Data records:
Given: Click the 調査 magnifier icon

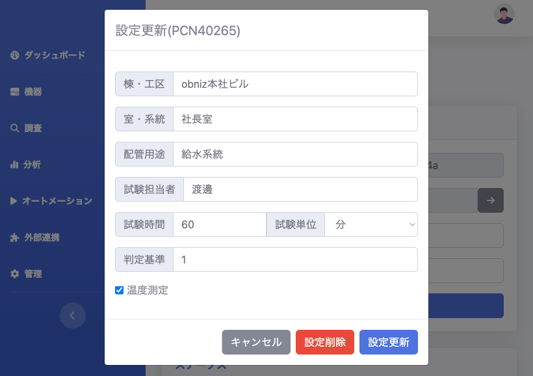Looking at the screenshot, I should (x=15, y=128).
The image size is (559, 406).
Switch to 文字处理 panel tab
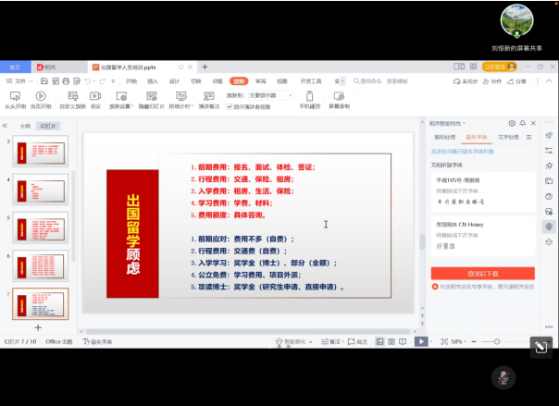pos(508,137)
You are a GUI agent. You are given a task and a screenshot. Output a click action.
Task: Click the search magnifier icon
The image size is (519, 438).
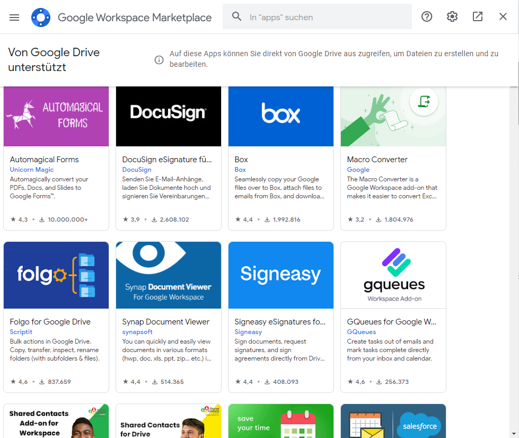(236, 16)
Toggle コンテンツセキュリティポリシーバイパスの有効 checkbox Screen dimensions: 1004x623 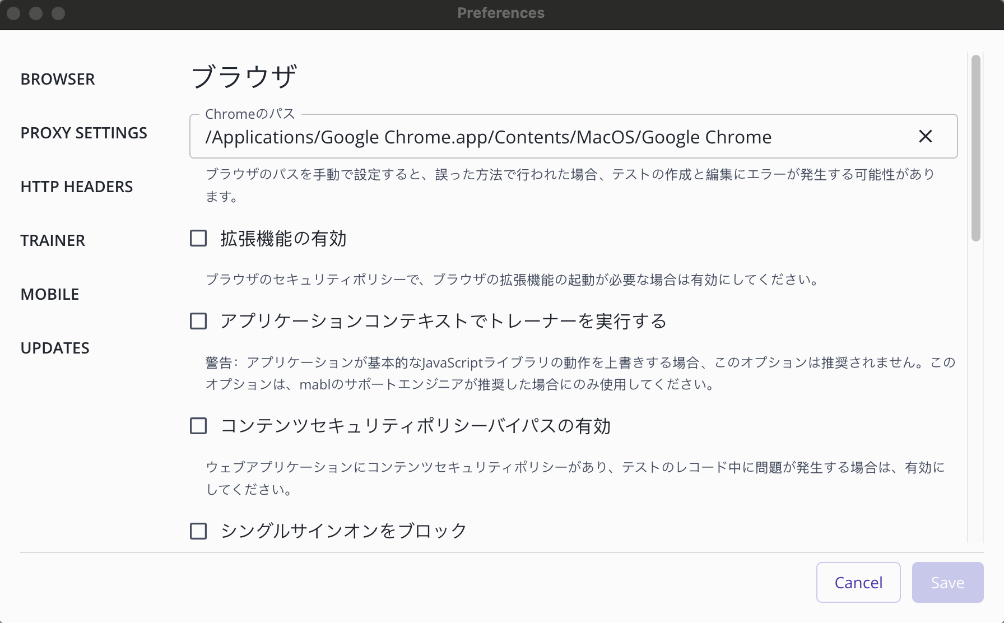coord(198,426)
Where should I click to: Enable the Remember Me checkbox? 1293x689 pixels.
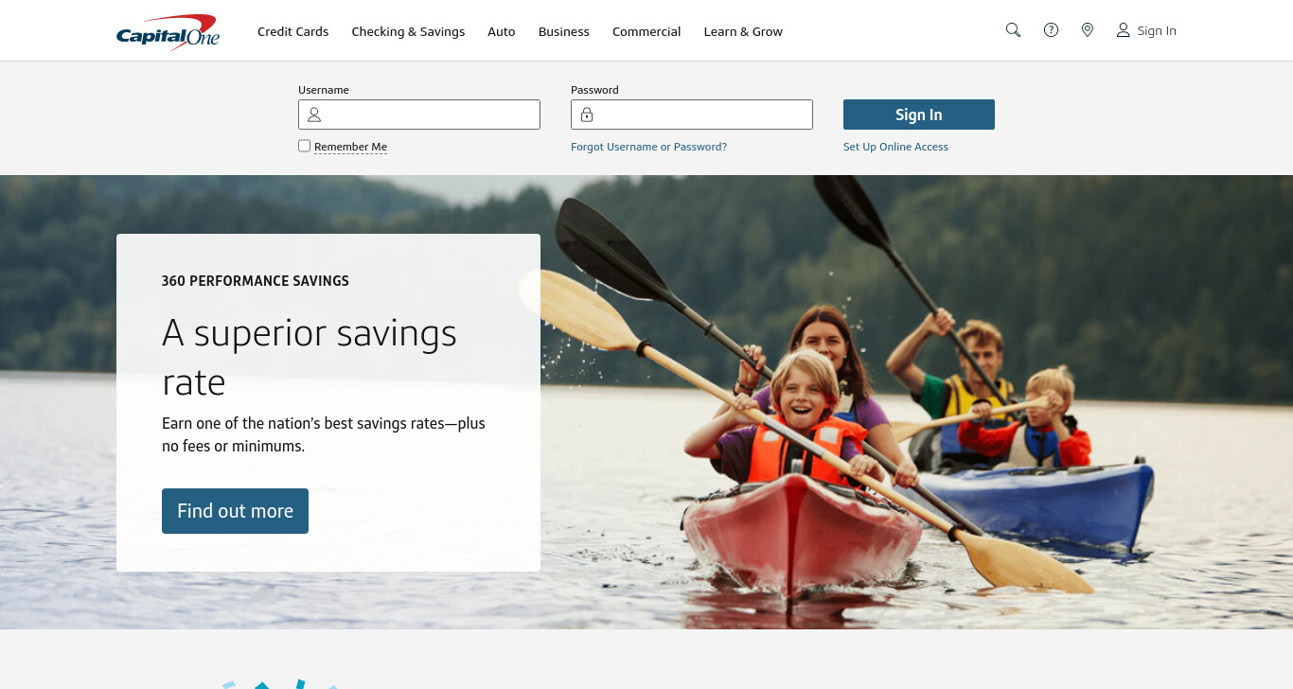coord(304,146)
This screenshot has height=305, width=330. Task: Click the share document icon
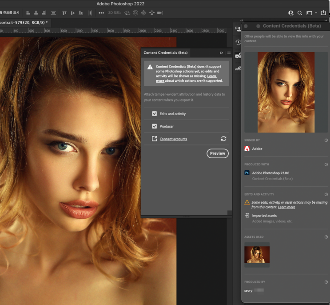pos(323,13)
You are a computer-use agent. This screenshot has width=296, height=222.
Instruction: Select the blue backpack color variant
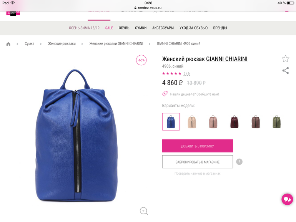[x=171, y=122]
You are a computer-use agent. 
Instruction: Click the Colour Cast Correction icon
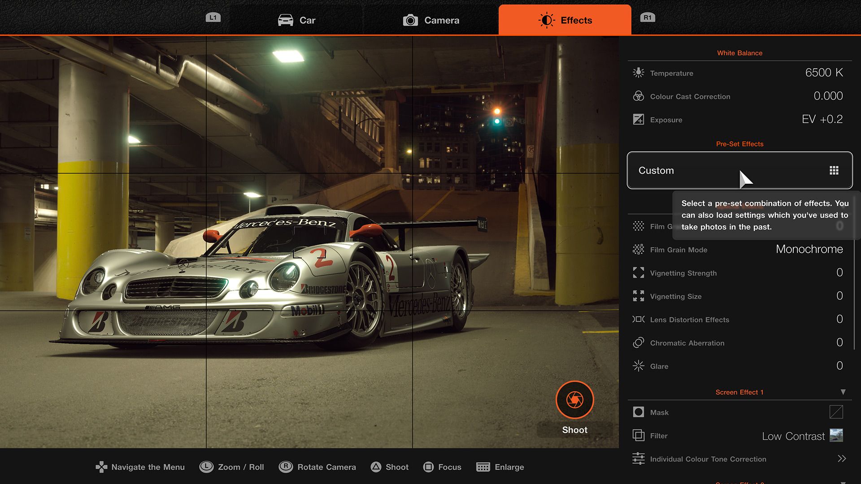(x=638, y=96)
--
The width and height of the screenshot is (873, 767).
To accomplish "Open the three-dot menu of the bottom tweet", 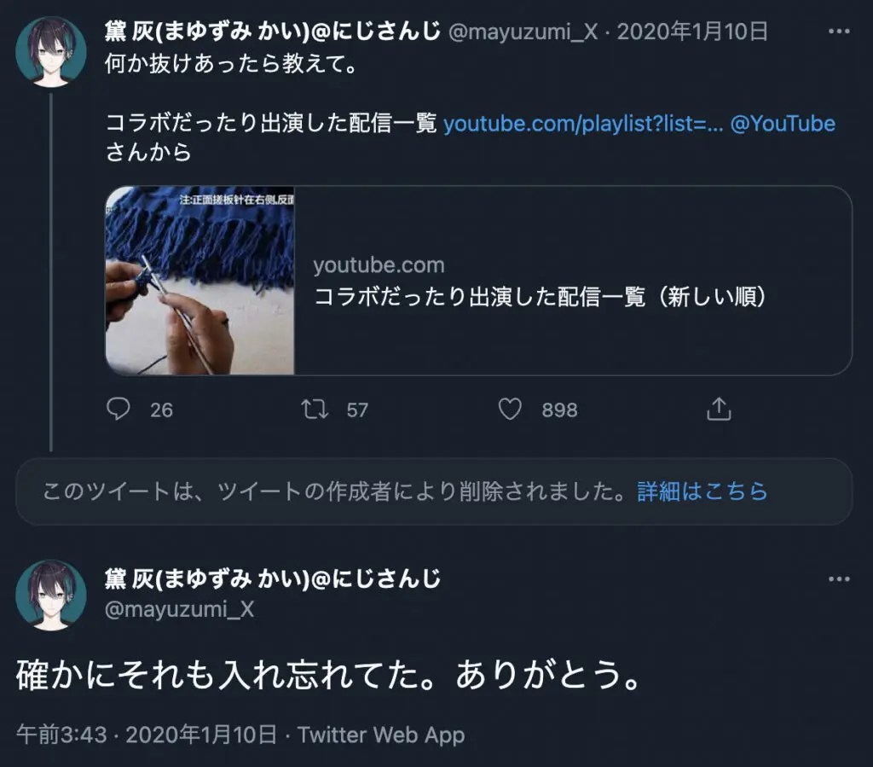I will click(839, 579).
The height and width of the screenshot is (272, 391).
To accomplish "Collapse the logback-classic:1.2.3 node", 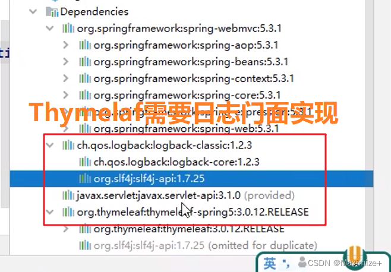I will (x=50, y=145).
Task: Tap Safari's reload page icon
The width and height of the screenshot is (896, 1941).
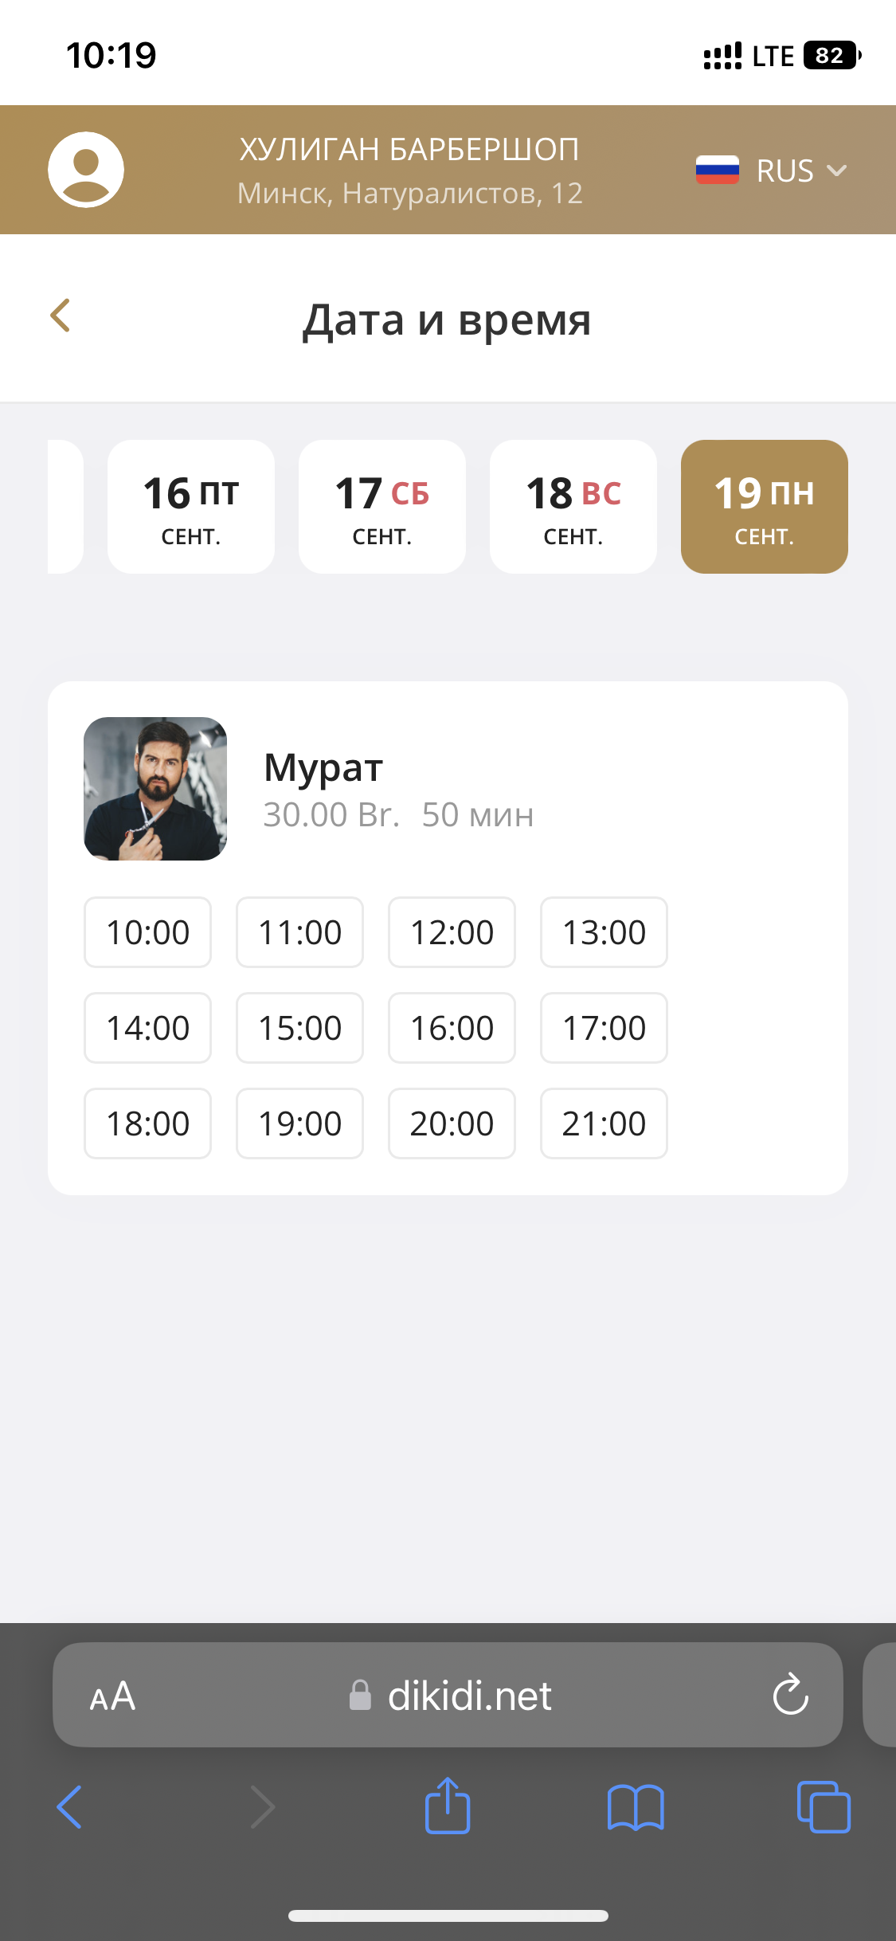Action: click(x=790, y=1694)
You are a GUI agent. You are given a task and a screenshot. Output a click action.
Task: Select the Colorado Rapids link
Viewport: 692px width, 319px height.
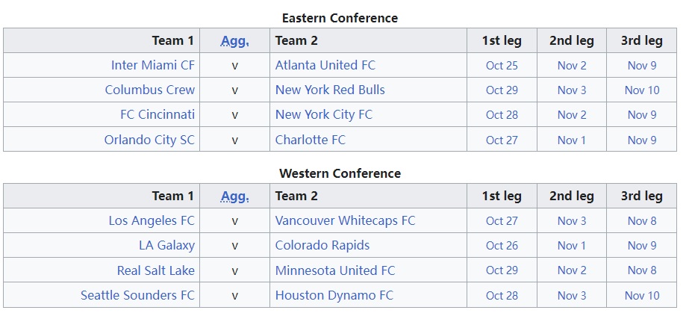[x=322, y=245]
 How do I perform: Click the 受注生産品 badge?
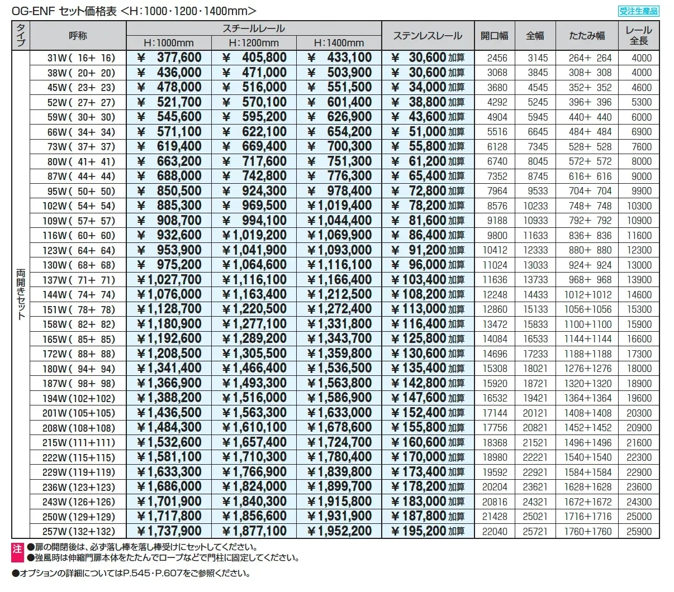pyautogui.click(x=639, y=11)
---
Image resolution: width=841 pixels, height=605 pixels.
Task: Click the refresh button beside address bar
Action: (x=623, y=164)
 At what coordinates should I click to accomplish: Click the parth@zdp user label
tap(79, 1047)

▸ Exercise
As you read the records above, find each line that contains "computer" and copy it.

▸ Solution for this problem
You are a computer-use agent. This screenshot has width=296, height=222.
You are a computer-use agent. 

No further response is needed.